売れ筋ビジネス書<ブックレビュー>2・12号

2009-02-12 | ブックレビュー
最近話題の売れ筋ビジネス書のブックレビューです。

★「レバレッジ・マネジメント/本田直之(東洋経済:1600円)」
★「面倒くさがりやのあなたがうまくいく55の法則/本田直之(大和書房:1000円)」

おなじみ「レバレッジ・シリーズ」の最新刊。今回は、「レバレッジ・マメジメント」と称して経営者向けに、その姿勢、考え方、戦略等について「レバレッジ」を利かせる行動のあり方を説いてます。私自身、本田氏のレバレッジ・シリーズは大半を読んでいますが、今回の切り口である「マネジメント」は言ってみればビジネスにおけるあらゆる要素を総括する存在であり、その意味では本書が今までのシリーズの総集編的なつくりになっているという印象が色濃く出ています。

初めて氏の著作を読んだ時のような新鮮さはありませんが、各著作のエッセンスが程よくブレンドされて、シリーズを読んでいる人には復習兼総仕上げ的存在になるでしょうし、初めてこのシリーズを読む人には比較的詳しいレバレッジ・カタログ的な存在になりうるものと思います。対象は中小企業経営者および管理者と起業希望者。レバレッジ・シリーズを初めて読む人には、経営全般にわたって言及されているだけに、けっこう“目から鱗(うろこ)”的な衝撃があるかもしれません。かなり好調な売れ行きのようで、発売以来アマゾンのビジネス書分野で上位を続けています。

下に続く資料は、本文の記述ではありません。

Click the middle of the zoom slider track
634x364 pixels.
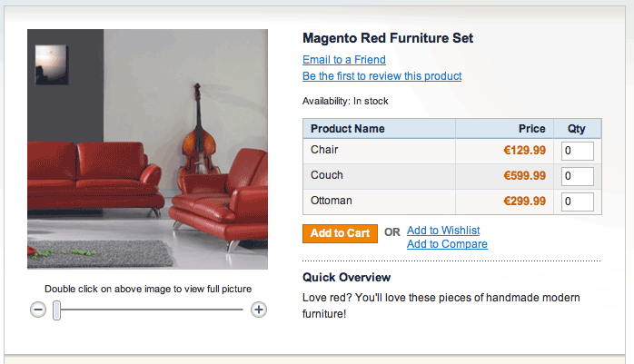[x=148, y=310]
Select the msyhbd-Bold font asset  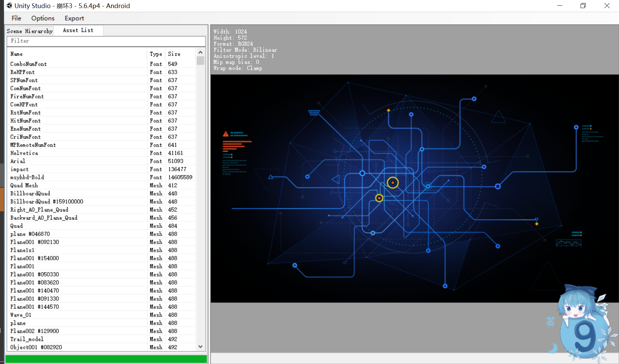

もともと「レバレッジ(=梃子(テコ)の原理)」的発想をビジネスに持ち込む考え方は、私自身の起業時のスタンスにも共通するものがあり、氏の考え方は個人的に共感するところ大いにありであります。ビジネス・パーソンとして部分的にであれ私の目標になりうる人物であると再確認できた、非常に本田氏らしい著作でありました。

10点満点で9点。読む価値大いにありです。
マイナス1点は、他の著作を読んでいる人にとっては目新しさに欠ける点です。

一方、同時期に発売されやはり今売れている氏の著作「面倒くさがりやのあなたがうまくいく55の法則」は、どちらかというと若手ビジネスマン向け。氏の考え方のエッセンスには触れられているものの、55の項目立てという箇条書き方式にしたことで、氏の論点を支える「レバレッジ思考」の重要なポイントがボケてしまい、ありがちな「行動啓発本」的になってしまったのが残念。むしろ、値段相応の仕上がりにおさめたという意味で、なるほど一流コンサルタントらしい仕事と言うべきなのかもしれません。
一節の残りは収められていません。